Education Law '2031-a prohibits electioneering within 100 feet from the building where an election is held. Petitioner alleges that respondent board permitted electioneering within 100 feet of the voting area by permitting the school yearbook committee to hold a Brooks Barbecue fundraiser during some hours of the election. Specifically, petitioner claims that the wafting of tempting aromas from the barbecue induced voters to believe that supporting the budget propositions and reelecting respondent Kukle would be as pleasant as savoring the delights of the barbecued chicken. Petitioner contends that this electioneering could have swayed the 22 votes needed for him to prevail in the election. He argues that sending notices home with students about the barbecue and posting notices throughout the district was improper electioneering. He also contends that the facts that the grill was located only 25 feet from the building, the cafeteria was inside the building, and posters for the barbecue were placed inside the building, in and of themselves, constitute electioneering. Respondent board asserts that no electioneering, proper or improper, took place. The school custodian properly posted 100 foot markers outside the school building where the voting was to take place and the district clerk hung posters in and around the building stating that no electioneering could take place within 100 feet of the polling place. The clerk also states in an affidavit that while posters for the barbecue were posted in front of the building and immediately inside the building, there were no signs indicating how voters should cast their votes. Respondent board asserts that the outdoor barbecue was located 135 feet from the voting machines and the cafeteria where the meals were eaten was located 130 feet from the machines. The district clerk's affidavit states that she was present during the voting and observed no electioneering.

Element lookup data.

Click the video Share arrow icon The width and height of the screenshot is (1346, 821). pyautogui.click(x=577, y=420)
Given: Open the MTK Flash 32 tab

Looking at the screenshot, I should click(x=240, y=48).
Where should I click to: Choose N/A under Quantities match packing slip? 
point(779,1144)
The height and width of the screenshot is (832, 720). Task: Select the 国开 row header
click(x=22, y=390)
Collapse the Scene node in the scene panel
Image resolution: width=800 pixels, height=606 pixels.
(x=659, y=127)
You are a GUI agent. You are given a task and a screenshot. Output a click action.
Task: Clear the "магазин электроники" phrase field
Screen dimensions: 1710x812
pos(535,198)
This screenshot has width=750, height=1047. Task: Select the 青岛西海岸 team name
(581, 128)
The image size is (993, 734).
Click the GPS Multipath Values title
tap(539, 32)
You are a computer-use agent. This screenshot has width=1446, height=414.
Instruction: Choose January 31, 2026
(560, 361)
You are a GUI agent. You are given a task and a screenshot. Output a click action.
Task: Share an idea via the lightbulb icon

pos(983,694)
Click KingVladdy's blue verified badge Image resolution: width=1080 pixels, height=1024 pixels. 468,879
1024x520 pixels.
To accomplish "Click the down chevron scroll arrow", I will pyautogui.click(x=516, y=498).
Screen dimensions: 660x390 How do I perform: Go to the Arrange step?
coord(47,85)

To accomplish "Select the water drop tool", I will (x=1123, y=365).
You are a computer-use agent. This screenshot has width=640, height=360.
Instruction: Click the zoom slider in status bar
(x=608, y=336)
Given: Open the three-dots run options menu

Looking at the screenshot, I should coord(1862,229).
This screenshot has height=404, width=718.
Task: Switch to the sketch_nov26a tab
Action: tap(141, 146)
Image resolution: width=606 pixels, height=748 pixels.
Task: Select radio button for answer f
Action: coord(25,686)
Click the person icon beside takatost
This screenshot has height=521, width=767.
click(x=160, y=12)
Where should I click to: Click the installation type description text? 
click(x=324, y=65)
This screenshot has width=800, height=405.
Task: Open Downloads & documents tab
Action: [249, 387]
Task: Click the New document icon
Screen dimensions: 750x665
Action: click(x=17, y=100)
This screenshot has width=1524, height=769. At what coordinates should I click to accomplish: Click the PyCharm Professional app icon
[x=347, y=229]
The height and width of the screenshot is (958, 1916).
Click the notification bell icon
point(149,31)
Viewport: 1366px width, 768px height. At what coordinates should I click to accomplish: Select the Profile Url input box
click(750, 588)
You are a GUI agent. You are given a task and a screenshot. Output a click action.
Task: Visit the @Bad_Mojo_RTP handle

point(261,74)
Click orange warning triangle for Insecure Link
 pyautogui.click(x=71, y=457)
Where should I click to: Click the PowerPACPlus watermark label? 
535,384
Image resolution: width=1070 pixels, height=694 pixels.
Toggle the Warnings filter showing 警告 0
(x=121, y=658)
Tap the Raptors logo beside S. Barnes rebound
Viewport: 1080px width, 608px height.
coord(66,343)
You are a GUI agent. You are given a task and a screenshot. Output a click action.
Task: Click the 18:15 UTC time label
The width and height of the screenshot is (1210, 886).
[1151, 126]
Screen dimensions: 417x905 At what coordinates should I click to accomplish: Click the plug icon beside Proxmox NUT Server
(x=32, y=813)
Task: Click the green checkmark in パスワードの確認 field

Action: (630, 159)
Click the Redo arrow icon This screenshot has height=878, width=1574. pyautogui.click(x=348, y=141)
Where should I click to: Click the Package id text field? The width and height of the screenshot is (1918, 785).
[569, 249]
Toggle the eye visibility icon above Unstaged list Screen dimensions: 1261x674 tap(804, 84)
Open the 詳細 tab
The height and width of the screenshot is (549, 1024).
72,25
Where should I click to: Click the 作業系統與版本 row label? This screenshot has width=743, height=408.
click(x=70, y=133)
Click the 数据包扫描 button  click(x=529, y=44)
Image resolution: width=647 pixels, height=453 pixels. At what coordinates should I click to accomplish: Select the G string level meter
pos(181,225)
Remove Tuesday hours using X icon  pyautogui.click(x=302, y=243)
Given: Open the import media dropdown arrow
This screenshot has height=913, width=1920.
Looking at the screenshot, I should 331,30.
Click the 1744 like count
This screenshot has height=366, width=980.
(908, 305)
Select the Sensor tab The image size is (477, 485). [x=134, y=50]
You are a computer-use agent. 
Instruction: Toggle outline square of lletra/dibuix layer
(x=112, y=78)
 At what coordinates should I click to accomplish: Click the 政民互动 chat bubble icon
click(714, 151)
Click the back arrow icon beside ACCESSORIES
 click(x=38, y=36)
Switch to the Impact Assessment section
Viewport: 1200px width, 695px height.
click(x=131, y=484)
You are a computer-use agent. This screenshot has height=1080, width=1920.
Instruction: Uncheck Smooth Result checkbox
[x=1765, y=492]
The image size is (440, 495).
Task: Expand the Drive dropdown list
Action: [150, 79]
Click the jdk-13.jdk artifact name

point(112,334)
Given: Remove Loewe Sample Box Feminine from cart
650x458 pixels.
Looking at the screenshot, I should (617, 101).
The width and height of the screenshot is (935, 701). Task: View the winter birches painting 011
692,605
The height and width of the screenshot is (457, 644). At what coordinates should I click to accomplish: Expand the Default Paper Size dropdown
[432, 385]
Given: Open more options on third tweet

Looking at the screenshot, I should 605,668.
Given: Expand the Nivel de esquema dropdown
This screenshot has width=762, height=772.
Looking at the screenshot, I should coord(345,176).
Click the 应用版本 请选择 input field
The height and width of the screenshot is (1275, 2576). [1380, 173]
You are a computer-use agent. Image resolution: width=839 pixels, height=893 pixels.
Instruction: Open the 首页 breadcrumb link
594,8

What the task requires.
Please answer these questions about the electioneering text above.
(a) How many votes does the petitioner say he needed to prevail in the election?
(b) How far from the building does the petitioner say the grill was located?
(c) According to the respondent board, how far was the outdoor barbecue from the voting machines?

Solution to this exercise.
(a) 22 votes
(b) 25 feet
(c) 135 feet